Each line below from the "Where should I" line through the "Task: Open the editor tabs more-options menu" line, those two included, must be restated word for word; the pictures must not be.
*** PROVIDED MATERIAL Section Begins ***
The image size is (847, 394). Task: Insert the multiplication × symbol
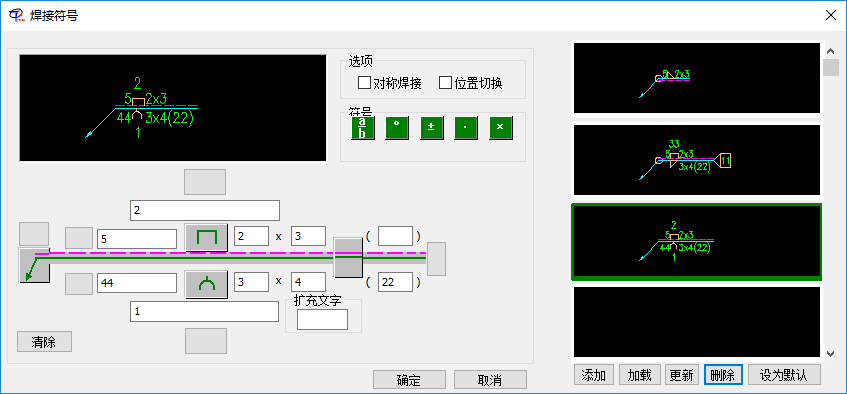[501, 128]
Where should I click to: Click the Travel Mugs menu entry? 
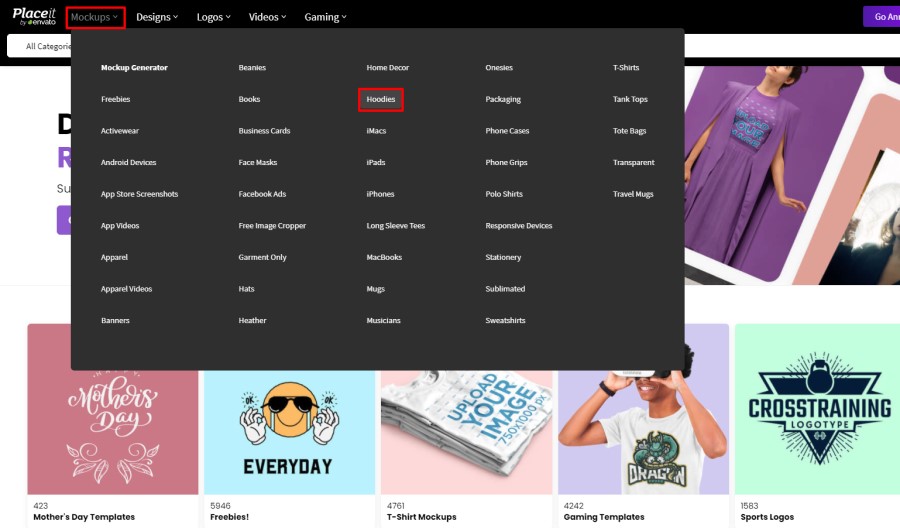pyautogui.click(x=633, y=194)
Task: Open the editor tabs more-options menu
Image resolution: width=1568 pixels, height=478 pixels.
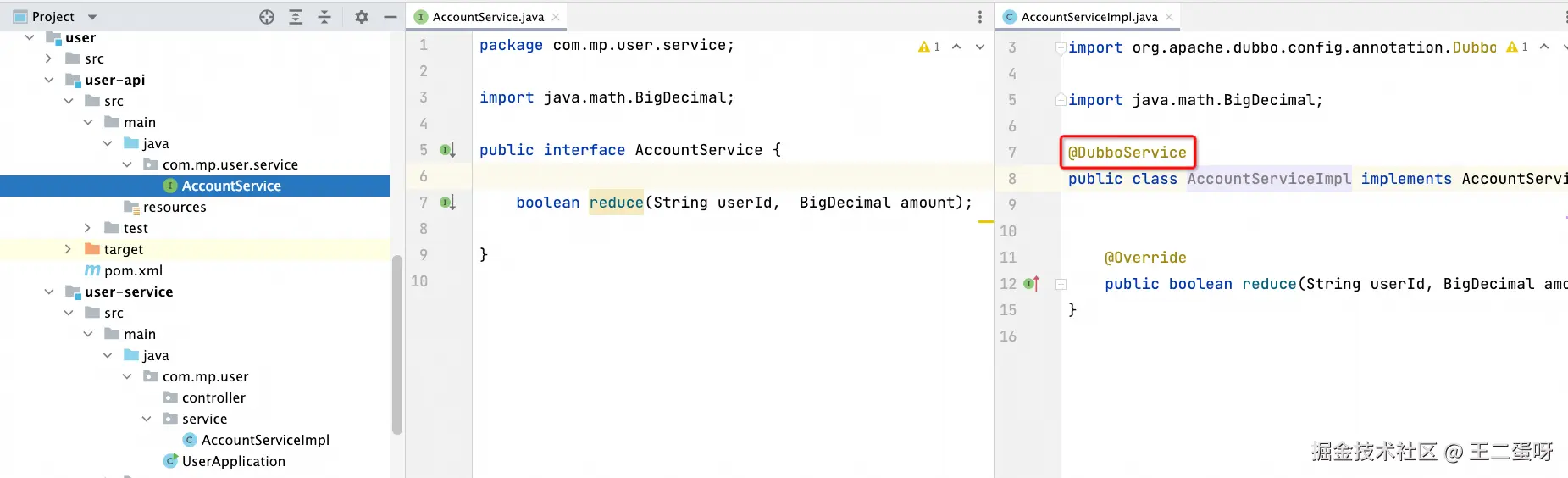Action: click(x=980, y=17)
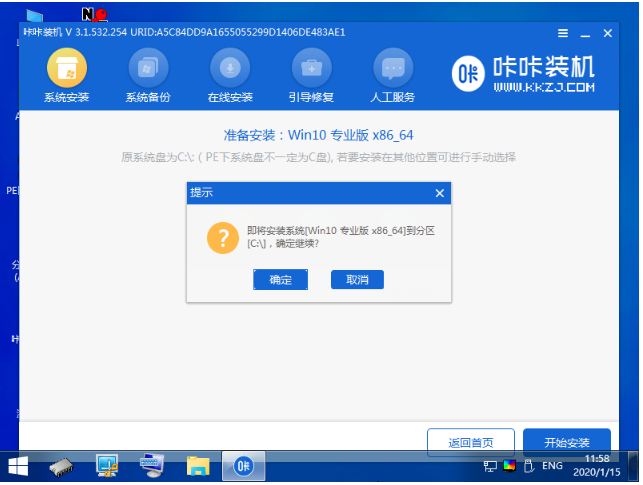Open the memory chip tool in taskbar
Screen dimensions: 643x485
pyautogui.click(x=62, y=466)
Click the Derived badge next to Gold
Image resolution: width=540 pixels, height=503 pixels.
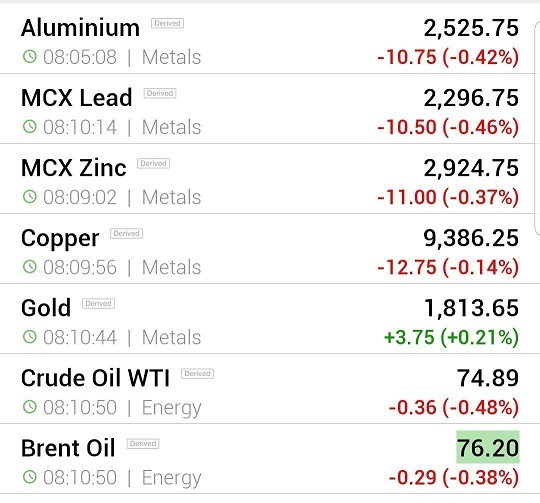98,304
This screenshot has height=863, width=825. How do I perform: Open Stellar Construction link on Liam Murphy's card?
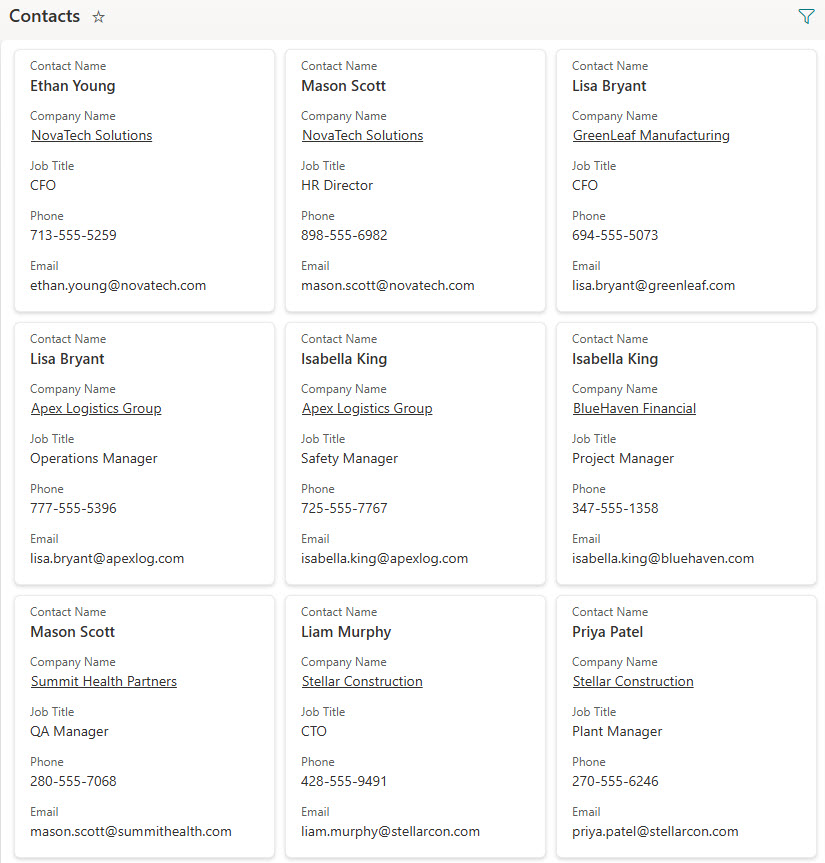click(x=362, y=682)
*** PROVIDED MATERIAL Section Ends ***
• RESULT:
Where should I click to: Click the Travel Mugs menu entry? 
pyautogui.click(x=633, y=194)
Task: Open the editor tabs more-options menu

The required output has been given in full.